Le pôle a également formalisé son engagement en faveur du développement de l’usage et de la production locale des carburants alternatifs (SAF) avec la signature d’une déclaration commune sur le sujet le 30 janvier avec l’État la Région, Airbus, ATR et l’aéroport de Toulouse Blagnac.

Changement climatique

Autre enjeu important pour le pôle : le changement climatique avec notamment la lutte contre les feux de forêt.

« Nous avons rédigé une note à l’attention des pouvoirs publics sur les apports que nos trois filières peuvent offrir. Il y a des projets de développement d’alternatives au Canadair en région, mais les drones sont aussi un appui important pour les forces au sol à des fins d’observation. Le vecteur spatial est aussi essentiel parce que les satellites d’observation de la terre peuvent fournir une cartographie de l’état de stress hydrique ou d’entretien de la forêt, de la température au sol, bref des cartes de vigilance pour relocaliser les moyens aériens de lutte contre les feux. Nous travaillons sur le sujet avec Nîmes Métropole, autour de la base de Nîmes Garons, où sont stationnés les Canadairs français. »

« La métropole doit lancer un quatrième AMI pour faire émerger de nouvelles solutions. »

« Nous l’aidons également à mettre en place un accélérateur de start-up dans ce domaine », ajoute Éric Giraud.

Autre enjeu fort : l’économie circulaire avec la publication d’un premier AMI par un grand groupe, en l’occurrence Airbus, autour du tarbais Tarmac Aerosave, spécialisé dans le démantèlement des avions, aujourd’hui implanté à Toulouse, en Espagne et en Chine, « est né d’une initiative du pôle il y a 15 ans », rappelle Bruno Darboux.

▬▬▬▬▬▬

Consigne à suivre:
D'après l'extrait sur le pôle et le changement climatique, où sont stationnés les Canadairs français ? Les données qui suivent ne jouent aucun rôle dans cet exercice.

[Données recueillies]

▬▬▬▬▬▬

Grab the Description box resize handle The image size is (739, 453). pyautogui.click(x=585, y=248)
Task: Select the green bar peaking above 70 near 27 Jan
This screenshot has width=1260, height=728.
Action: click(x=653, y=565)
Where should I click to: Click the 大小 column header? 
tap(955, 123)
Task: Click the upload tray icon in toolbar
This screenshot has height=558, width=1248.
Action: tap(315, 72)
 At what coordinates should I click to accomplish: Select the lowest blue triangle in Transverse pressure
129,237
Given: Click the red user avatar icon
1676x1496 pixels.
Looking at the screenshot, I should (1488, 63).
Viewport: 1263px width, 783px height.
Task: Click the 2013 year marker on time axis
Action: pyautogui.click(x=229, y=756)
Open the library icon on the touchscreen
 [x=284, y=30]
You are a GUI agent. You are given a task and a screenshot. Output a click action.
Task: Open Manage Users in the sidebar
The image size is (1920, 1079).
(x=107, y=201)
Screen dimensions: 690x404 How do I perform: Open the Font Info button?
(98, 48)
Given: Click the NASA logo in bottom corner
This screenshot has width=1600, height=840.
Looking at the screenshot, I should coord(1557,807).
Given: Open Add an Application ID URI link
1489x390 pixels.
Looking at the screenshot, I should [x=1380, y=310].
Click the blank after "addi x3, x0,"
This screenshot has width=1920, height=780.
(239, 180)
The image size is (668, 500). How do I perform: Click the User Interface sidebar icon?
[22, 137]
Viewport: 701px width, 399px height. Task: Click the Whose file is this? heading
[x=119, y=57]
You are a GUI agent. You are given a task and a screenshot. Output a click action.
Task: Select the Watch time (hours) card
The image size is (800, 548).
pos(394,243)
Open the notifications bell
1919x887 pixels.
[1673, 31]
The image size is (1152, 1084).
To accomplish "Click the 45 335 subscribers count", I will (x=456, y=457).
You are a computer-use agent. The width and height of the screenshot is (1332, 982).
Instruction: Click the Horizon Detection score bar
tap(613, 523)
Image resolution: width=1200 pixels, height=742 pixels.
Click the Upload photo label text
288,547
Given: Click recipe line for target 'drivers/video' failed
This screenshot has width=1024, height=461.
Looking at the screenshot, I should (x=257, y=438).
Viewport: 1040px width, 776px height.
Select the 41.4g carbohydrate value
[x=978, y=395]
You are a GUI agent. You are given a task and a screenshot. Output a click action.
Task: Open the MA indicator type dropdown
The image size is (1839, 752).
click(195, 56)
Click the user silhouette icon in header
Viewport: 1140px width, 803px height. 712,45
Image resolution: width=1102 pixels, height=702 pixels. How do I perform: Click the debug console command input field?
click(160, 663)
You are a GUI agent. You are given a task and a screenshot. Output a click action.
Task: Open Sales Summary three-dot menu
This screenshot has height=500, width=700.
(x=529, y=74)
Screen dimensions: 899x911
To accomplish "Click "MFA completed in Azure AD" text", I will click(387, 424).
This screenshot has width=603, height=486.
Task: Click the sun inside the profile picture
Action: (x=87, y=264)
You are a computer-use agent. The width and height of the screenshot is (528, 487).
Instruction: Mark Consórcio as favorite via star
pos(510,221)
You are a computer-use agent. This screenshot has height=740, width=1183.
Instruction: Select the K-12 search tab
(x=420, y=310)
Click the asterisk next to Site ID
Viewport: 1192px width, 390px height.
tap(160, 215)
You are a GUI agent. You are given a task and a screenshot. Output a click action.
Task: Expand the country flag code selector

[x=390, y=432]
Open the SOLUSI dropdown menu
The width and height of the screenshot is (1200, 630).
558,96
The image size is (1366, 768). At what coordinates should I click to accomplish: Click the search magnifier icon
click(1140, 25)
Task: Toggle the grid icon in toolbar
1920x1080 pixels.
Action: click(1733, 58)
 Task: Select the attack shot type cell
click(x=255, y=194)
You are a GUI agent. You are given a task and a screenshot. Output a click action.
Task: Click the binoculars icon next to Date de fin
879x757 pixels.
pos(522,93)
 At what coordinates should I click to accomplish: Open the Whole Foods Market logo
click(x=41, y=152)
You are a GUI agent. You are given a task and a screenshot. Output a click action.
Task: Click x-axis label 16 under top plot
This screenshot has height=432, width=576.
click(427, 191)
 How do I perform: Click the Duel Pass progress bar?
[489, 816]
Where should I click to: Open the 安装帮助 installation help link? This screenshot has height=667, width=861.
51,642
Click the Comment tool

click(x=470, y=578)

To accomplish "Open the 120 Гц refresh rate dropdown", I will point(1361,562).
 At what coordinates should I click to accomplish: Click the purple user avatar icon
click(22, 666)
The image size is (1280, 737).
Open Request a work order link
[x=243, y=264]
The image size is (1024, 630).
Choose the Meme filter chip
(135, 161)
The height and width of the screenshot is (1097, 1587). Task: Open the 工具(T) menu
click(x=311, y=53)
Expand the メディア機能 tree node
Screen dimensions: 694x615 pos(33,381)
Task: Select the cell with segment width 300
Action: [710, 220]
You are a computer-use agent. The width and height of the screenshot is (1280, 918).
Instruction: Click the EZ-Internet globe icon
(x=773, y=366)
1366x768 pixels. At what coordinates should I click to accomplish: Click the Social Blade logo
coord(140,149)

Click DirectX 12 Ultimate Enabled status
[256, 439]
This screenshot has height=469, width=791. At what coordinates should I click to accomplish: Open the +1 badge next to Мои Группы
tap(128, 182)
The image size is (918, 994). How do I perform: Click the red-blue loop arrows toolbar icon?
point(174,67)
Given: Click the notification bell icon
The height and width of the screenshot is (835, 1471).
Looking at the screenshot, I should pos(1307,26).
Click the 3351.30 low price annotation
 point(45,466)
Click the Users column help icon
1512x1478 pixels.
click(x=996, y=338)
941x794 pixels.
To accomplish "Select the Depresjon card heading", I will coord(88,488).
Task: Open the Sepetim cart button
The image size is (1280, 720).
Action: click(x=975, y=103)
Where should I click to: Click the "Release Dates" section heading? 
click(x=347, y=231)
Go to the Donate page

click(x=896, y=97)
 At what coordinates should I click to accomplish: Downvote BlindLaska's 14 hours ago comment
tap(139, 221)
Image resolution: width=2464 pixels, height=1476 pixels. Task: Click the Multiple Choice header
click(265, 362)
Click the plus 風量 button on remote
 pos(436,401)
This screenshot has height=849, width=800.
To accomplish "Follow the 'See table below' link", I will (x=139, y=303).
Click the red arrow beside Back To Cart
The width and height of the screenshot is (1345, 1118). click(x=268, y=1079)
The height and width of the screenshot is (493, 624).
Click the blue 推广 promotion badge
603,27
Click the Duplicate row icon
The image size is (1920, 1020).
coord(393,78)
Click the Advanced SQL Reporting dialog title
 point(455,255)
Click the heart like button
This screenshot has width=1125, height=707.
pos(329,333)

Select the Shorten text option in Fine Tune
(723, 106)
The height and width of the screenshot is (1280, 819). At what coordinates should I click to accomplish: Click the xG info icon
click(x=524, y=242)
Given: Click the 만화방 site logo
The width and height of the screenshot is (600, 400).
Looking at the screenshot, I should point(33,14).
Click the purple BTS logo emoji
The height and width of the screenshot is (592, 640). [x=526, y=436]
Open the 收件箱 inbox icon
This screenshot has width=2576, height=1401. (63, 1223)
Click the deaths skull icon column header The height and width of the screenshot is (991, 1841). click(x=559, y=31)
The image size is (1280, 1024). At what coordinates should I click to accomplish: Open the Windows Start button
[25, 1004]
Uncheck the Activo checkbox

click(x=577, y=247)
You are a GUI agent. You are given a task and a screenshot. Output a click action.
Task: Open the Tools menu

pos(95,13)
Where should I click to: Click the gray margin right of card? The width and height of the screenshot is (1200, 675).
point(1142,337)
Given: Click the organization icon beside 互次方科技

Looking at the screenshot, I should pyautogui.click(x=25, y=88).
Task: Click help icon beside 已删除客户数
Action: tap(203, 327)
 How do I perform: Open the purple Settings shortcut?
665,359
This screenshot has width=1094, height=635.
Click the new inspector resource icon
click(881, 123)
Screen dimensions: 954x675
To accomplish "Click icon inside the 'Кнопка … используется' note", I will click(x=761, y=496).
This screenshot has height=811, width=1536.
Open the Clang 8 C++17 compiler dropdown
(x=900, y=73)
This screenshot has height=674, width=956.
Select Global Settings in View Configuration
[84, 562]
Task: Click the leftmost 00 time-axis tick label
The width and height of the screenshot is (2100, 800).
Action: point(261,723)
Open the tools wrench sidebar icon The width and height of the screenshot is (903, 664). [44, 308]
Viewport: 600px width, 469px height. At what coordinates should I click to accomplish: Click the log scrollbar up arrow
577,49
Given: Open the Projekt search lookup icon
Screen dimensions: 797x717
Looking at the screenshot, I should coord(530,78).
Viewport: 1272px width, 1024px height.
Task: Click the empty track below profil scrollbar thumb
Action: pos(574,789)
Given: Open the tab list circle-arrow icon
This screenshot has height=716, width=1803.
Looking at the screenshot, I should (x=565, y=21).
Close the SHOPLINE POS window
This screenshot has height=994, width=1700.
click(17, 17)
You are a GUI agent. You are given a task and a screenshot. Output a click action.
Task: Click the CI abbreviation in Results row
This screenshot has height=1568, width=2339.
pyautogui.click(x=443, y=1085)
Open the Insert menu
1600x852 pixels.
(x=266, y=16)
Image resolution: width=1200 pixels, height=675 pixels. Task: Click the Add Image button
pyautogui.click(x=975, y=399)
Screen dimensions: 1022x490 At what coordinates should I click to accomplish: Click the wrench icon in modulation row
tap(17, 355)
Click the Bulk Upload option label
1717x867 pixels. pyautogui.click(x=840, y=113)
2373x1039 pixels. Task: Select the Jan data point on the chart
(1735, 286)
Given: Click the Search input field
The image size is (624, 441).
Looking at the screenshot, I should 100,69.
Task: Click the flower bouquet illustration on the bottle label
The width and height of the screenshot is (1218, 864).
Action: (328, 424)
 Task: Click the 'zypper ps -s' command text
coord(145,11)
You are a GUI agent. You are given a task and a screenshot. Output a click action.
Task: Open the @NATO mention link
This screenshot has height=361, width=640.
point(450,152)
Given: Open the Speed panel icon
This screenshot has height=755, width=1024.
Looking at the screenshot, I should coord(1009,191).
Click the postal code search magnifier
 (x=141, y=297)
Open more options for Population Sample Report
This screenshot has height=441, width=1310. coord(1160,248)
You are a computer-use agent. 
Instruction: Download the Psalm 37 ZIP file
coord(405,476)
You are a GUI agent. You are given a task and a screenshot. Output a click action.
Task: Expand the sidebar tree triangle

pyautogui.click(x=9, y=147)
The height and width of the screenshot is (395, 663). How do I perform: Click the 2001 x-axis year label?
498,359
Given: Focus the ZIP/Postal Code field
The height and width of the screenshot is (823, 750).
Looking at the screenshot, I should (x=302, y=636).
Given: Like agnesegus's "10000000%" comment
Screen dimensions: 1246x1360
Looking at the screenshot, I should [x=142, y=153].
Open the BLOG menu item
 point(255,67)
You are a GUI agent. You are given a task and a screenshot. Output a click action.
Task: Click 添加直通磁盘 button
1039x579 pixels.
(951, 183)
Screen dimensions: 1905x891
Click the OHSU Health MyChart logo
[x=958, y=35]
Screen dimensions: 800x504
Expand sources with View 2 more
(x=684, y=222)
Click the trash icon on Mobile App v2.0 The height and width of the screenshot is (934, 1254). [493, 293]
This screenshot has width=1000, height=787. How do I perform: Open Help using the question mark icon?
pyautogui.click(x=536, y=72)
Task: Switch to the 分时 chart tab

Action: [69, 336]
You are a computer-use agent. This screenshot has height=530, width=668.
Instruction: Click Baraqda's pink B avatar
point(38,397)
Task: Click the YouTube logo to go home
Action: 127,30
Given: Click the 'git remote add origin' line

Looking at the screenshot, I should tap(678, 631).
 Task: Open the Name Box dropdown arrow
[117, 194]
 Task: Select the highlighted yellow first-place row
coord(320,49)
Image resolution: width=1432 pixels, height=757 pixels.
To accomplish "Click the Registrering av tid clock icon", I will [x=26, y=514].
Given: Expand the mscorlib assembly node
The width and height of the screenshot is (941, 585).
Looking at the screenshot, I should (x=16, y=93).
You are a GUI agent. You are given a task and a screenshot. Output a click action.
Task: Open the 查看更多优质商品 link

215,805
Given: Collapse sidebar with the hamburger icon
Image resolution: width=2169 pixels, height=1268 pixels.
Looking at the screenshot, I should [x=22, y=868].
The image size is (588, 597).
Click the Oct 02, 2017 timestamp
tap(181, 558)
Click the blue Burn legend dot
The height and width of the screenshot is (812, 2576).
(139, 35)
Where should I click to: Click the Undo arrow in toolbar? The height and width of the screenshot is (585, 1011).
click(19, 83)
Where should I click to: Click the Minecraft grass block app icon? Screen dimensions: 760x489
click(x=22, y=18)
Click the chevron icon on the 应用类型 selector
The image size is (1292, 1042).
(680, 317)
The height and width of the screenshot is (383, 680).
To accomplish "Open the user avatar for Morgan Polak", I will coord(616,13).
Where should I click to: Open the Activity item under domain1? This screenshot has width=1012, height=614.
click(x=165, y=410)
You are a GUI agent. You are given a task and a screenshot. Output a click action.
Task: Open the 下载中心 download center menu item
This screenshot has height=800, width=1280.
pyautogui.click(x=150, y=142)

▬▬▬▬▬▬

Résultat obtenu:
Ils sont stationnés sur la base de Nîmes Garons.